Task instructions –
Exact duplicates of all entries are needed.

Stored data

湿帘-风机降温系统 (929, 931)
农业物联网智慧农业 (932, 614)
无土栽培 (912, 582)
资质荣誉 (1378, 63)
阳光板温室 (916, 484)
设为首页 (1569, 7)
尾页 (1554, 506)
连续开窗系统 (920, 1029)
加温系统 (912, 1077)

Answer –
湿帘-风机降温系统 (929, 931)
农业物联网智慧农业 (932, 614)
无土栽培 (912, 582)
资质荣誉 (1378, 63)
阳光板温室 (916, 484)
设为首页 (1569, 7)
尾页 (1554, 506)
连续开窗系统 (920, 1029)
加温系统 (912, 1077)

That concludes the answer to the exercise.